Four single beds in a small hotel room in northwest Italy. Two twins and a bunk, four boys sprawled on the sheets, third or fourth glass of red wine in hand. We’ve driven hundreds of kilometers, eaten cheese, eaten beef jerky, eaten bananas. We drove into the Alps while the fiery sun merged with the mountains ahead of us and we collectively creamed our jeans. We’re tired.
“You wanna go out tonight?” Dirty asks.
Aosta is a small town, really just a pit stop squeezed between mountains on the path to French resort towns and alpine hiking trails. It’s not the kind of place where one “goes out” but then again, this is Europe. They’ve got to have a different definition of the term.

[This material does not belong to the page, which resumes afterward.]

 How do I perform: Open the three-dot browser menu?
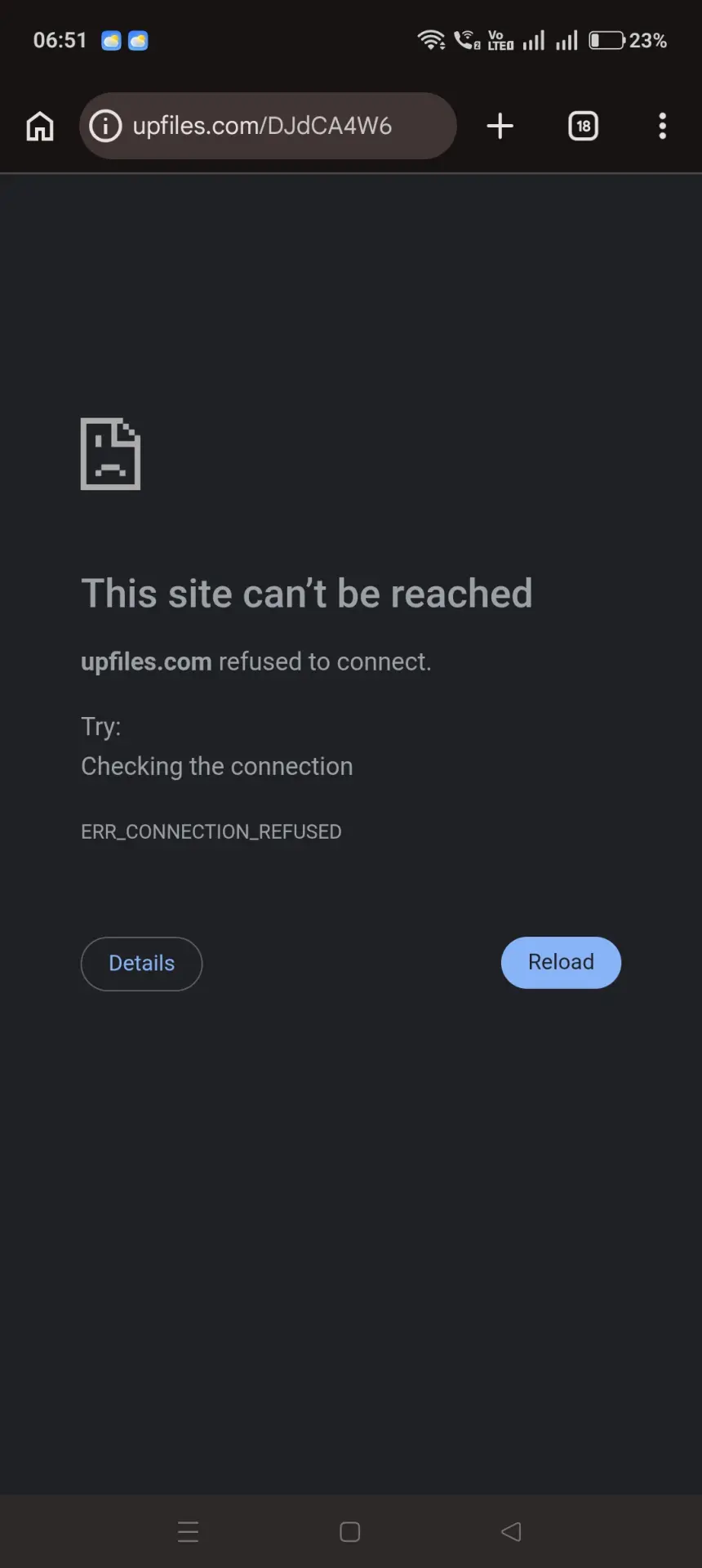pos(663,126)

We go out. Begrudgingly, at first. We’re tired. Most of us have been awake for more than 24 hours, excluding uncomfortable airplane naps. The drive was long, the day was long. But we’re in Europe and we’ll be damned if we don’t make a go of it.

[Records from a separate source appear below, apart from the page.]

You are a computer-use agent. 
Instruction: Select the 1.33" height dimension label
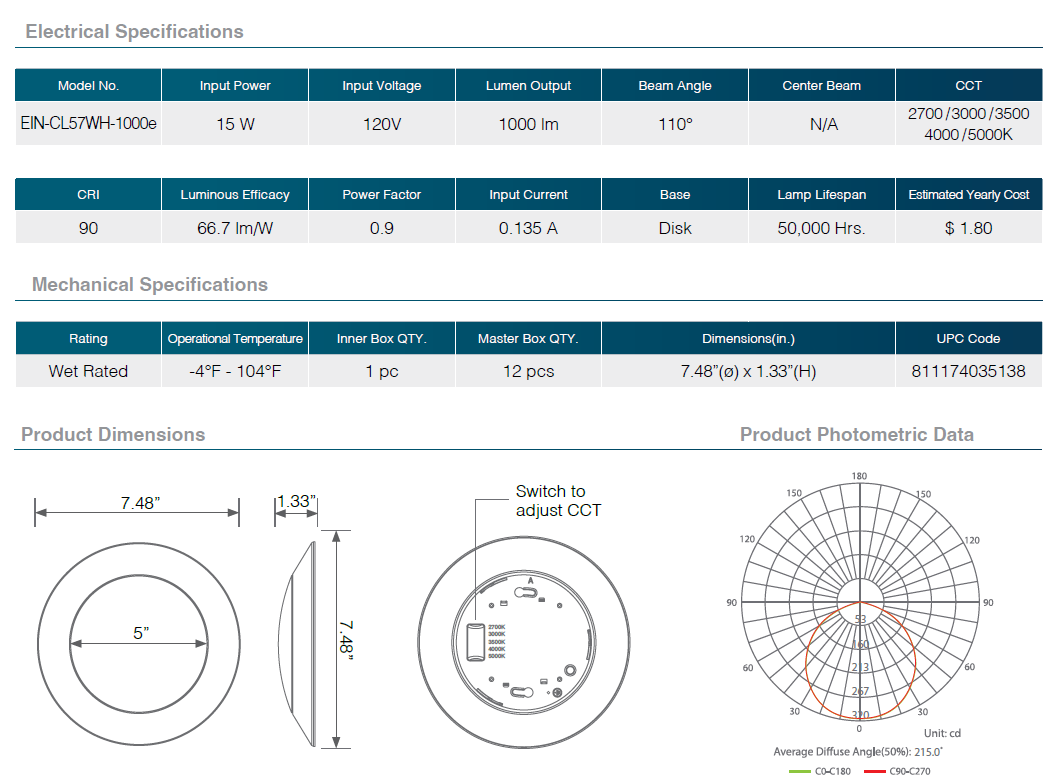click(296, 501)
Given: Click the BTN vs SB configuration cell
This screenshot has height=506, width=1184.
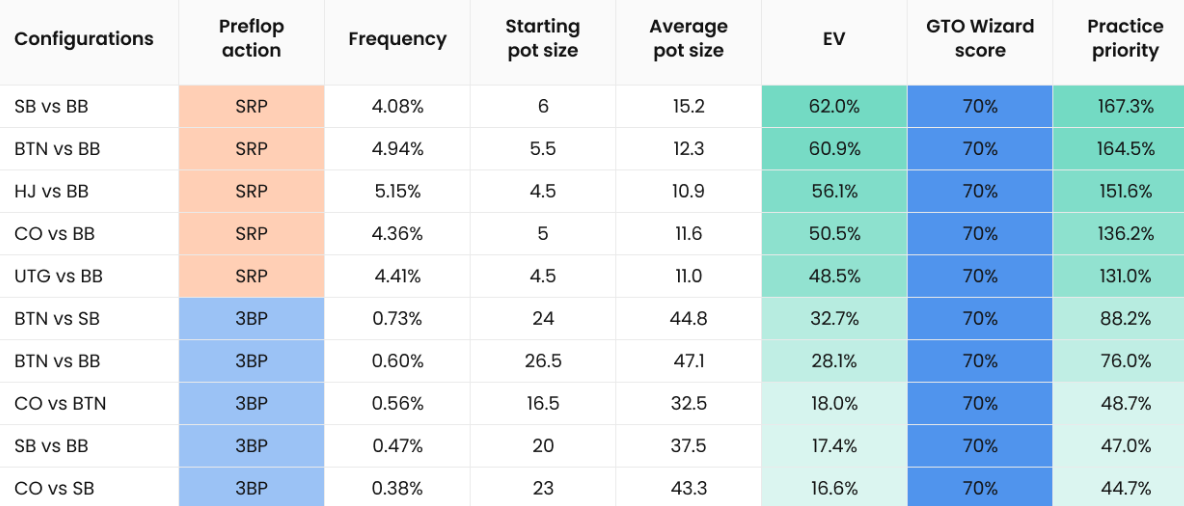Looking at the screenshot, I should coord(57,319).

The main street of Aosta is a thin cobblestone walking path, lined on both sides by rough, claustrophobic four-story apartments. It’s dark and late, but there are still wandering locals, arm in arm, perhaps lovers. We pass restaurants, bars, all closing for the night. A Roman wall divides the town, still impressively massive. Ominously lit from below, it looks like it might crush us – not due to it’s crumbling exterior but purely because we are insignificant bugs in the shadow of history.
Then we find a bar. It was right around the corner, actually, from out hotel. A snooker joint, the doorway lit in pink. There’s a foosball table inside and not much else. We order beers in English because we’re not really ready to try Italian. Foosball is good, but we hear noise, laughing from a back room.

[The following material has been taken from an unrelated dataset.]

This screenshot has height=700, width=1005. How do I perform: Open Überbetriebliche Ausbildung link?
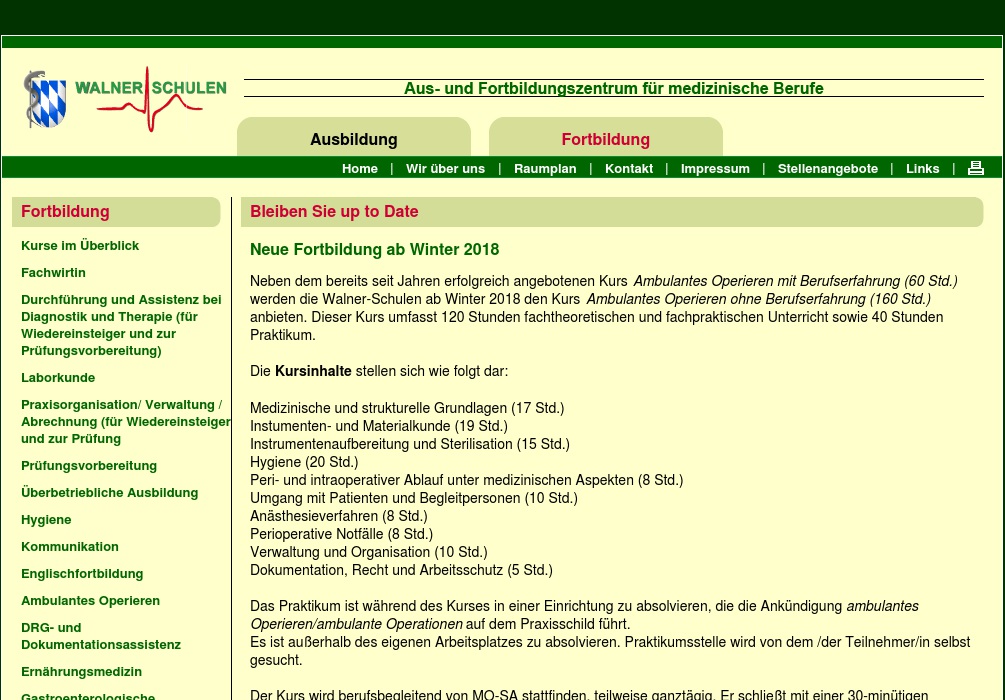[x=109, y=493]
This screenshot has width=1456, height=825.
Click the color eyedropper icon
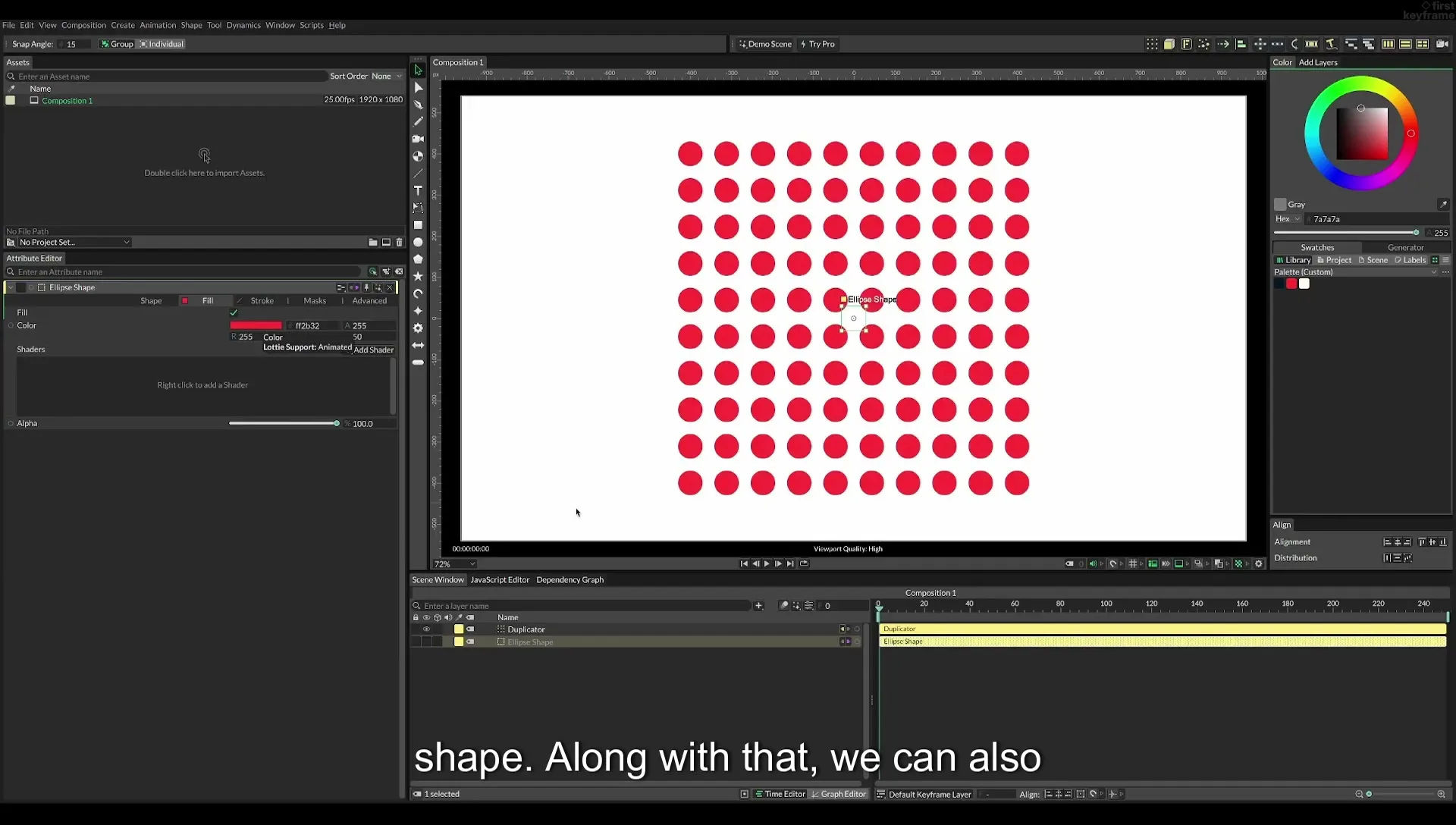[1443, 204]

We finish our drinks and wander towards a black doorway from which emerge gentle pinging sounds. A casino, tiny, ten slot machines arrayed along mirrored walls. Three or four smoking, anguished Italians rest on stools they might have been born on. This isn’t what we were looking for. The sounds we heard, they were sounds of joy.
Another black door on the other side of the bar. Laughter and music reverberate behind the plain wood paneling. This is it! Gently, we push the door open. An orgy? A wake? A raucous, out of control euro-party?
Karaoke. Drunk, smoky, Italian karaoke. Everyone looks at us as if a herd of cattle entered the room, then looks back at the screen, back at their cigarettes. We found the party on a Friday night in Aosta, Italy. It’s a rager.